[Collected data entries]
------------------------------------------------

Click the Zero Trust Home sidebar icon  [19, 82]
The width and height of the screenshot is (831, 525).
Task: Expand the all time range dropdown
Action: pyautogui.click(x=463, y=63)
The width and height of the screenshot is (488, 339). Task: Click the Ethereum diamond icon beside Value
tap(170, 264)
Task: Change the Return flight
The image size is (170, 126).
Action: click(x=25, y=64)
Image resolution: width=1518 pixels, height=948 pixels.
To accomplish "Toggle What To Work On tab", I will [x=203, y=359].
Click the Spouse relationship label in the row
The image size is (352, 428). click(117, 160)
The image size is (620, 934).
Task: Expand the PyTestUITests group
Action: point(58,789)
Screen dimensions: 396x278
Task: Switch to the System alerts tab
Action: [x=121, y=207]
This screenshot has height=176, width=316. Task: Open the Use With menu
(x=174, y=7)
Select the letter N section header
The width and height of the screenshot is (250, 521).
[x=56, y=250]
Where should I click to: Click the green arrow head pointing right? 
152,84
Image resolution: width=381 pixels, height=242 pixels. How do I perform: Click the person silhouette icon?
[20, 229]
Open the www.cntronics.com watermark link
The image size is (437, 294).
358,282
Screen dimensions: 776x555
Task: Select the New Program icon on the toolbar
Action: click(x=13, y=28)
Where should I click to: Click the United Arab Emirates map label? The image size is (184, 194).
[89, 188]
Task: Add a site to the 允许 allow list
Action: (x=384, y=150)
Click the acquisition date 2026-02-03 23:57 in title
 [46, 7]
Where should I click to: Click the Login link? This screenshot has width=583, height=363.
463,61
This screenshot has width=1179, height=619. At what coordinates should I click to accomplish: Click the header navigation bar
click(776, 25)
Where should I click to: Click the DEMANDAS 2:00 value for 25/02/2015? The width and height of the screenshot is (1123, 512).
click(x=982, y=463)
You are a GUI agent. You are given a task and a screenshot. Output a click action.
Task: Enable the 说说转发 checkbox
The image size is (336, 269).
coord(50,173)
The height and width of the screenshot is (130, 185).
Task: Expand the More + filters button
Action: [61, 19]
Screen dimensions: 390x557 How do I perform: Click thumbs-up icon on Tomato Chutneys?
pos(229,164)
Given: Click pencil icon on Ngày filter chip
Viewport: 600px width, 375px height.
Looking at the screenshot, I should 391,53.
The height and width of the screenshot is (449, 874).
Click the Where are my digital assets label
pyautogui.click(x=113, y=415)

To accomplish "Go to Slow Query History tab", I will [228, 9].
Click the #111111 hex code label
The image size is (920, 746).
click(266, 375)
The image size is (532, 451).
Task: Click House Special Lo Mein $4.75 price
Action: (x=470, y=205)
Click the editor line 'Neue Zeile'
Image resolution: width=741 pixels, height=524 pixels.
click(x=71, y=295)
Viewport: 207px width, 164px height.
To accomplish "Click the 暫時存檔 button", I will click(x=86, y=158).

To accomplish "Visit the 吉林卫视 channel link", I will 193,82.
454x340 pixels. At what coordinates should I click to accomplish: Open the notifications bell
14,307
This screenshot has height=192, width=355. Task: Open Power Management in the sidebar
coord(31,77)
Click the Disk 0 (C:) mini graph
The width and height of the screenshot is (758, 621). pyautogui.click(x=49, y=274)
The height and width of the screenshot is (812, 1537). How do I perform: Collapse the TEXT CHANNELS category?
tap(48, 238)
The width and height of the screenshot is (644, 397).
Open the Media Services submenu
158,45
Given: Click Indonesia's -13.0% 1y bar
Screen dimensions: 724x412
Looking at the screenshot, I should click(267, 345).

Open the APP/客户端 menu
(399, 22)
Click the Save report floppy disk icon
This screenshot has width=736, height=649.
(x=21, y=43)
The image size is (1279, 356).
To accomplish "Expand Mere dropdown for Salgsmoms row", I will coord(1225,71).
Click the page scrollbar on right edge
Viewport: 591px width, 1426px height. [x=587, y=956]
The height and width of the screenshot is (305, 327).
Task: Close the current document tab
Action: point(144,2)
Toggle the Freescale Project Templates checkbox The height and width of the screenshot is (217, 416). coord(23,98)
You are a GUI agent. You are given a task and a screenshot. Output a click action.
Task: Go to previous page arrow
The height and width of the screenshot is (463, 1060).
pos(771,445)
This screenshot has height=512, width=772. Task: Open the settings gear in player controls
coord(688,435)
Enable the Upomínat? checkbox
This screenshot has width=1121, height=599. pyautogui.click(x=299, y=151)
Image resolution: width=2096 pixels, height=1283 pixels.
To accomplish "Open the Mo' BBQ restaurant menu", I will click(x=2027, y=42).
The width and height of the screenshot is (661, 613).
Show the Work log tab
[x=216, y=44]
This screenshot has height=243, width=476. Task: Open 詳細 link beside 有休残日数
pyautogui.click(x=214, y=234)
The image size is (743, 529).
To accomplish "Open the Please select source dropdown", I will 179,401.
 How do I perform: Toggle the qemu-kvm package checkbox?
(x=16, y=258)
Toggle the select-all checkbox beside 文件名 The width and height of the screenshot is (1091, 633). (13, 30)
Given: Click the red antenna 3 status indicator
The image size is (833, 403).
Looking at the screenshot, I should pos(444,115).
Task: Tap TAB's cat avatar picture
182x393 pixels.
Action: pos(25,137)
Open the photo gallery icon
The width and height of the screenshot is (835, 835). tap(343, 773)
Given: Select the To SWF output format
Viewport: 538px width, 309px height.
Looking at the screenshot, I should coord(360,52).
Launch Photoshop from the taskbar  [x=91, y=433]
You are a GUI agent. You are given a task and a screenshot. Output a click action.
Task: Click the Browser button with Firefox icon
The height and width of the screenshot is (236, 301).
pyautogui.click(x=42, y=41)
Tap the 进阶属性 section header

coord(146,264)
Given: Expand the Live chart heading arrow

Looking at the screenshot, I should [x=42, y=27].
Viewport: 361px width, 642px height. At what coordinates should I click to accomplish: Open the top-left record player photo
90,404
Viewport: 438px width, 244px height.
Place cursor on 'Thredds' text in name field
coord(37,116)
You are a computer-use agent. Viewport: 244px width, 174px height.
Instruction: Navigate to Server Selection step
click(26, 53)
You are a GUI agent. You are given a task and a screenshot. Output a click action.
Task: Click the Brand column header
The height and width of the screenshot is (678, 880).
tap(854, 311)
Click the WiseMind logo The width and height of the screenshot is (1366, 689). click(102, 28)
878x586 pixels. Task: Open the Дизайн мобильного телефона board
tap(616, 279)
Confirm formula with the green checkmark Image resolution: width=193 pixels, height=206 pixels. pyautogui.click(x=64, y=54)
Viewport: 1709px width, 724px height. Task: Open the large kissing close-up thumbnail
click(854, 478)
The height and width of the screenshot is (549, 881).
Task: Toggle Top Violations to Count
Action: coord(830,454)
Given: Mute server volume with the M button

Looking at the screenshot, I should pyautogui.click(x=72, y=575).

------------------------------------------------

*What you need to do*
Restate the data word for word, leaving nothing out.

*Solution for this problem*
Click the Zero Trust Home sidebar icon  [19, 82]
The width and height of the screenshot is (831, 525).
Task: Expand the all time range dropdown
Action: pyautogui.click(x=463, y=63)
The width and height of the screenshot is (488, 339). Task: Click the Ethereum diamond icon beside Value
tap(170, 264)
Task: Change the Return flight
The image size is (170, 126).
Action: click(x=25, y=64)
Image resolution: width=1518 pixels, height=948 pixels.
To accomplish "Toggle What To Work On tab", I will [x=203, y=359].
Click the Spouse relationship label in the row
The image size is (352, 428). click(117, 160)
The image size is (620, 934).
Task: Expand the PyTestUITests group
Action: point(58,789)
Screen dimensions: 396x278
Task: Switch to the System alerts tab
Action: [x=121, y=207]
This screenshot has height=176, width=316. Task: Open the Use With menu
(x=174, y=7)
Select the letter N section header
The width and height of the screenshot is (250, 521).
[x=56, y=250]
Where should I click to: Click the green arrow head pointing right? 
152,84
Image resolution: width=381 pixels, height=242 pixels. How do I perform: Click the person silhouette icon?
[20, 229]
Open the www.cntronics.com watermark link
The image size is (437, 294).
358,282
Screen dimensions: 776x555
Task: Select the New Program icon on the toolbar
Action: click(x=13, y=28)
Where should I click to: Click the United Arab Emirates map label? The image size is (184, 194).
[89, 188]
Task: Add a site to the 允许 allow list
Action: (x=384, y=150)
Click the acquisition date 2026-02-03 23:57 in title
 [46, 7]
Where should I click to: Click the Login link? This screenshot has width=583, height=363.
463,61
This screenshot has width=1179, height=619. At what coordinates should I click to accomplish: Click the header navigation bar
click(776, 25)
Where should I click to: Click the DEMANDAS 2:00 value for 25/02/2015? The width and height of the screenshot is (1123, 512).
click(x=982, y=463)
You are a GUI agent. You are given a task and a screenshot. Output a click action.
Task: Enable the 说说转发 checkbox
The image size is (336, 269).
coord(50,173)
The height and width of the screenshot is (130, 185).
Task: Expand the More + filters button
Action: [61, 19]
Screen dimensions: 390x557 How do I perform: Click thumbs-up icon on Tomato Chutneys?
pos(229,164)
Given: Click pencil icon on Ngày filter chip
Viewport: 600px width, 375px height.
Looking at the screenshot, I should 391,53.
The height and width of the screenshot is (449, 874).
Click the Where are my digital assets label
pyautogui.click(x=113, y=415)

To accomplish "Go to Slow Query History tab", I will [228, 9].
Click the #111111 hex code label
The image size is (920, 746).
click(266, 375)
The image size is (532, 451).
Task: Click House Special Lo Mein $4.75 price
Action: (x=470, y=205)
Click the editor line 'Neue Zeile'
Image resolution: width=741 pixels, height=524 pixels.
click(x=71, y=295)
Viewport: 207px width, 164px height.
To accomplish "Click the 暫時存檔 button", I will click(x=86, y=158).

To accomplish "Visit the 吉林卫视 channel link", I will 193,82.
454x340 pixels. At what coordinates should I click to accomplish: Open the notifications bell
14,307
This screenshot has height=192, width=355. Task: Open Power Management in the sidebar
coord(31,77)
Click the Disk 0 (C:) mini graph
The width and height of the screenshot is (758, 621). pyautogui.click(x=49, y=274)
The height and width of the screenshot is (812, 1537). How do I perform: Collapse the TEXT CHANNELS category?
tap(48, 238)
The width and height of the screenshot is (644, 397).
Open the Media Services submenu
158,45
Given: Click Indonesia's -13.0% 1y bar
Screen dimensions: 724x412
Looking at the screenshot, I should click(267, 345).

Open the APP/客户端 menu
(399, 22)
Click the Save report floppy disk icon
This screenshot has width=736, height=649.
(x=21, y=43)
The image size is (1279, 356).
To accomplish "Expand Mere dropdown for Salgsmoms row", I will coord(1225,71).
Click the page scrollbar on right edge
Viewport: 591px width, 1426px height. [x=587, y=956]
The height and width of the screenshot is (305, 327).
Task: Close the current document tab
Action: point(144,2)
Toggle the Freescale Project Templates checkbox The height and width of the screenshot is (217, 416). coord(23,98)
You are a GUI agent. You are given a task and a screenshot. Output a click action.
Task: Go to previous page arrow
The height and width of the screenshot is (463, 1060).
pos(771,445)
This screenshot has height=512, width=772. Task: Open the settings gear in player controls
coord(688,435)
Enable the Upomínat? checkbox
This screenshot has width=1121, height=599. pyautogui.click(x=299, y=151)
Image resolution: width=2096 pixels, height=1283 pixels.
To accomplish "Open the Mo' BBQ restaurant menu", I will click(x=2027, y=42).
The width and height of the screenshot is (661, 613).
Show the Work log tab
[x=216, y=44]
This screenshot has height=243, width=476. Task: Open 詳細 link beside 有休残日数
pyautogui.click(x=214, y=234)
The image size is (743, 529).
To accomplish "Open the Please select source dropdown", I will 179,401.
 How do I perform: Toggle the qemu-kvm package checkbox?
(x=16, y=258)
Toggle the select-all checkbox beside 文件名 The width and height of the screenshot is (1091, 633). (13, 30)
Given: Click the red antenna 3 status indicator
The image size is (833, 403).
Looking at the screenshot, I should pos(444,115).
Task: Tap TAB's cat avatar picture
182x393 pixels.
Action: pos(25,137)
Open the photo gallery icon
The width and height of the screenshot is (835, 835). tap(343, 773)
Given: Select the To SWF output format
Viewport: 538px width, 309px height.
Looking at the screenshot, I should coord(360,52).
Launch Photoshop from the taskbar  [x=91, y=433]
You are a GUI agent. You are given a task and a screenshot. Output a click action.
Task: Click the Browser button with Firefox icon
The height and width of the screenshot is (236, 301).
pyautogui.click(x=42, y=41)
Tap the 进阶属性 section header

coord(146,264)
Given: Expand the Live chart heading arrow

Looking at the screenshot, I should [x=42, y=27].
Viewport: 361px width, 642px height. At what coordinates should I click to accomplish: Open the top-left record player photo
90,404
Viewport: 438px width, 244px height.
Place cursor on 'Thredds' text in name field
coord(37,116)
You are a computer-use agent. Viewport: 244px width, 174px height.
Instruction: Navigate to Server Selection step
click(26, 53)
You are a GUI agent. You are given a task and a screenshot. Output a click action.
Task: Click the Brand column header
The height and width of the screenshot is (678, 880).
tap(854, 311)
Click the WiseMind logo The width and height of the screenshot is (1366, 689). click(102, 28)
878x586 pixels. Task: Open the Дизайн мобильного телефона board
tap(616, 279)
Confirm formula with the green checkmark Image resolution: width=193 pixels, height=206 pixels. pyautogui.click(x=64, y=54)
Viewport: 1709px width, 724px height. Task: Open the large kissing close-up thumbnail
click(854, 478)
The height and width of the screenshot is (549, 881).
Task: Toggle Top Violations to Count
Action: coord(830,454)
Given: Mute server volume with the M button

Looking at the screenshot, I should pyautogui.click(x=72, y=575).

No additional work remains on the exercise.